* Exercise: Below are entries. Copy exactly the lines running from the line that holds "Lecture (635, 1752)" to the line that holds "Music (631, 1546)", with both ends included.

* Exercise inputs:
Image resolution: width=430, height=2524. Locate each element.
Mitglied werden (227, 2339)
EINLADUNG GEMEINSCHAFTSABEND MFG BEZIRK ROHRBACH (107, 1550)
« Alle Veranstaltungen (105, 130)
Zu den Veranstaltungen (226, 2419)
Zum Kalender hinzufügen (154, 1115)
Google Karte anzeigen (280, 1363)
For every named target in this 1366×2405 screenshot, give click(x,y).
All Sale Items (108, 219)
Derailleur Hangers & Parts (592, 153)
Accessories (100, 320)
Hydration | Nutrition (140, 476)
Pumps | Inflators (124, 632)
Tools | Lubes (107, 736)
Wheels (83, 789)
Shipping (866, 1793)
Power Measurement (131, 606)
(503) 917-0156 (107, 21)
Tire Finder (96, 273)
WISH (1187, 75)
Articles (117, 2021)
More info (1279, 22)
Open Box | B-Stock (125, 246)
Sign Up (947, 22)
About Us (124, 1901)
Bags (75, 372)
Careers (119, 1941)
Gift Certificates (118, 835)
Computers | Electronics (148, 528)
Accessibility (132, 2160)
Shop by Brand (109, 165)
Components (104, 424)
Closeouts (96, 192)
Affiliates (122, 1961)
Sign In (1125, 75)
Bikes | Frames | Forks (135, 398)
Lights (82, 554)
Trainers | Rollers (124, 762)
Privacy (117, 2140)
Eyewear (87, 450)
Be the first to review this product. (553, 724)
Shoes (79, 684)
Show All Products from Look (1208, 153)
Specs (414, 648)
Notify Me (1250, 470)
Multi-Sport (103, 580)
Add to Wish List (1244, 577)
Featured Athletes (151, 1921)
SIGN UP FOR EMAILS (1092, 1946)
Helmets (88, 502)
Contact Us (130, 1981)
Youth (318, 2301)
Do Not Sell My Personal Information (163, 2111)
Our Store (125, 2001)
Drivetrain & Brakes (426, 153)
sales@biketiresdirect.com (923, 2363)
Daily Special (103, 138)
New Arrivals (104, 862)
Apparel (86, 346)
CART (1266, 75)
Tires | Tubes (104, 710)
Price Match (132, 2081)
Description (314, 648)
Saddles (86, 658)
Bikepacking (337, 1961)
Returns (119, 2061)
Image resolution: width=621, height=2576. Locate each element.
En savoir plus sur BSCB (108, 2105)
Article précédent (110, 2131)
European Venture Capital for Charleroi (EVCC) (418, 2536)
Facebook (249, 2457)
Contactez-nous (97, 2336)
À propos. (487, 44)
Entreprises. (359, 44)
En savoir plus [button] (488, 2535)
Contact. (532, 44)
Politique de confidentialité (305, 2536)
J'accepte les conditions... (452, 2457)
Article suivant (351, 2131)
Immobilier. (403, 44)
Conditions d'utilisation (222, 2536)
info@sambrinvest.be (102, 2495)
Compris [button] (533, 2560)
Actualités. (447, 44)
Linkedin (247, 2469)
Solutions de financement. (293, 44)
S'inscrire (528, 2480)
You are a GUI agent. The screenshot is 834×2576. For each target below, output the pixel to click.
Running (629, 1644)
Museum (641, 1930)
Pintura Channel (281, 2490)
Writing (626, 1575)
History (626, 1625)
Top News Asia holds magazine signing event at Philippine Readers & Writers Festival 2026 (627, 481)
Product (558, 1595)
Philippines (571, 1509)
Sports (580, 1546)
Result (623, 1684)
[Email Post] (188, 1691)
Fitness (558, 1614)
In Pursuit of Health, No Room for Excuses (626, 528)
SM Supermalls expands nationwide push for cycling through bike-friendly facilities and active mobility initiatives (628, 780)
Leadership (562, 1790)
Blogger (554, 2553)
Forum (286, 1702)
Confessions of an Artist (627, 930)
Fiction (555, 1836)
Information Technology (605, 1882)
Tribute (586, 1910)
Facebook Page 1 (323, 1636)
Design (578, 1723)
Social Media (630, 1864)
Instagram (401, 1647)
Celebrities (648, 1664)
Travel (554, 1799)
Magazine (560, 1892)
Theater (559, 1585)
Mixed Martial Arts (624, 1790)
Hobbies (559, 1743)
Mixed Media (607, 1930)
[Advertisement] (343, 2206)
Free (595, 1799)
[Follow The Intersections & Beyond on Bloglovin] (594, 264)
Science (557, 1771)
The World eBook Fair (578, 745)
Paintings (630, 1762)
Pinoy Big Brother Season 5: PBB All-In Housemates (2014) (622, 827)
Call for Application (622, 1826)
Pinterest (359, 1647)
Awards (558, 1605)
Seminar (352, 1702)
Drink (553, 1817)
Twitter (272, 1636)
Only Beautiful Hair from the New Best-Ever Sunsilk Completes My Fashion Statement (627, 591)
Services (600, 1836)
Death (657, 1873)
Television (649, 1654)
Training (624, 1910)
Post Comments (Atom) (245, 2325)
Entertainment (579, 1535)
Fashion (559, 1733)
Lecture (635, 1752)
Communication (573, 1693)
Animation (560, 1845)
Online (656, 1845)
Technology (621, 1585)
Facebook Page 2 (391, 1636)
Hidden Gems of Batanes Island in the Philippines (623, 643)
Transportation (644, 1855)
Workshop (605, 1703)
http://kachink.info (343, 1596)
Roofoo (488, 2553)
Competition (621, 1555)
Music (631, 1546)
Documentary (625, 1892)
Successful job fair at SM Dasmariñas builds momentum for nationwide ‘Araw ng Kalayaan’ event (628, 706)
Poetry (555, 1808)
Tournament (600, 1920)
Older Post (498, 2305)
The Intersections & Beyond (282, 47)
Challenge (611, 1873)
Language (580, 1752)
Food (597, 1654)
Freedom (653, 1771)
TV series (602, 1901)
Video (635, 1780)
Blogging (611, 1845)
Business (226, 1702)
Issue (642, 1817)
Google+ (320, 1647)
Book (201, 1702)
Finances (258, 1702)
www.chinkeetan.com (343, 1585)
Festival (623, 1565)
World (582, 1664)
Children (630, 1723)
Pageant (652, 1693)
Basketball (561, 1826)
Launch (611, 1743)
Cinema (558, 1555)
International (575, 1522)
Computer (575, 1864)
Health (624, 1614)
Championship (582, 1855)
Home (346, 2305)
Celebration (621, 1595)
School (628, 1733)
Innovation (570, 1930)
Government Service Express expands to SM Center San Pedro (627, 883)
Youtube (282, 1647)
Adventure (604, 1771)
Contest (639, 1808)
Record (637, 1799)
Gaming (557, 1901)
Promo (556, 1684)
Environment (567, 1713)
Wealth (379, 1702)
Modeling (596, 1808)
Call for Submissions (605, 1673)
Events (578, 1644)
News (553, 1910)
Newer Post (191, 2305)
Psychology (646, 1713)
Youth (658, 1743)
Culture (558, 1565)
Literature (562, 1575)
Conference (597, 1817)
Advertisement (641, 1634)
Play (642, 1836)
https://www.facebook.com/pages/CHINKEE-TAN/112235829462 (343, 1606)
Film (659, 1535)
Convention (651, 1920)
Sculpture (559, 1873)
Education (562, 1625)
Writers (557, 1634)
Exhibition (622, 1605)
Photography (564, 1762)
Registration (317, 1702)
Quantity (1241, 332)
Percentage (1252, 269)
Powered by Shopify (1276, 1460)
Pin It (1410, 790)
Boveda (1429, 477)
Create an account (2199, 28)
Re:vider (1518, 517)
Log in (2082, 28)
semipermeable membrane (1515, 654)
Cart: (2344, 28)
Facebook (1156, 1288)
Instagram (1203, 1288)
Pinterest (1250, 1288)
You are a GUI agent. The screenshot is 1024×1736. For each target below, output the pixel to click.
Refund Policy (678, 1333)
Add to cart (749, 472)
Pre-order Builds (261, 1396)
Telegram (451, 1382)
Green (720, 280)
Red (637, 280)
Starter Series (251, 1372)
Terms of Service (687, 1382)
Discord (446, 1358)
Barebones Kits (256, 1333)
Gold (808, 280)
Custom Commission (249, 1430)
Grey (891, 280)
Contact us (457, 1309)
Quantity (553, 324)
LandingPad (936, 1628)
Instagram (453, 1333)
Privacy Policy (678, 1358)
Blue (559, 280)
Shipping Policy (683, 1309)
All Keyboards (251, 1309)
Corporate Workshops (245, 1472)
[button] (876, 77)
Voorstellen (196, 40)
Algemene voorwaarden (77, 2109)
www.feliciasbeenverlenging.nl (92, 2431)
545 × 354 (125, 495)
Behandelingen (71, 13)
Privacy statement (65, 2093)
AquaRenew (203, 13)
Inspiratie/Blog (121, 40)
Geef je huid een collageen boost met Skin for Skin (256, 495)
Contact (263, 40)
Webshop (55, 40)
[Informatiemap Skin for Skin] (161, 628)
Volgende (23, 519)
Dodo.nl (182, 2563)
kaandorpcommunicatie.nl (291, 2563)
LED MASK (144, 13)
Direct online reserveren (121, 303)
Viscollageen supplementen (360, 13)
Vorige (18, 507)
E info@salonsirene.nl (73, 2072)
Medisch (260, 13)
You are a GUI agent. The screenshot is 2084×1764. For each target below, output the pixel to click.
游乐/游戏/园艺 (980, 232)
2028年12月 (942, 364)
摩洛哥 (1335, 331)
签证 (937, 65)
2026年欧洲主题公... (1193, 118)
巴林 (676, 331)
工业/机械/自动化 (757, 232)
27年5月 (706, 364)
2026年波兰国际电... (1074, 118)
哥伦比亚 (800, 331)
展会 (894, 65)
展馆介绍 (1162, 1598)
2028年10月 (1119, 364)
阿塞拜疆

* Task output:
Lecture (635, 1752)
Communication (573, 1693)
Animation (560, 1845)
Online (656, 1845)
Technology (621, 1585)
Facebook Page 2 (391, 1636)
Hidden Gems of Batanes Island in the Philippines (623, 643)
Transportation (644, 1855)
Workshop (605, 1703)
http://kachink.info (343, 1596)
Roofoo (488, 2553)
Competition (621, 1555)
Music (631, 1546)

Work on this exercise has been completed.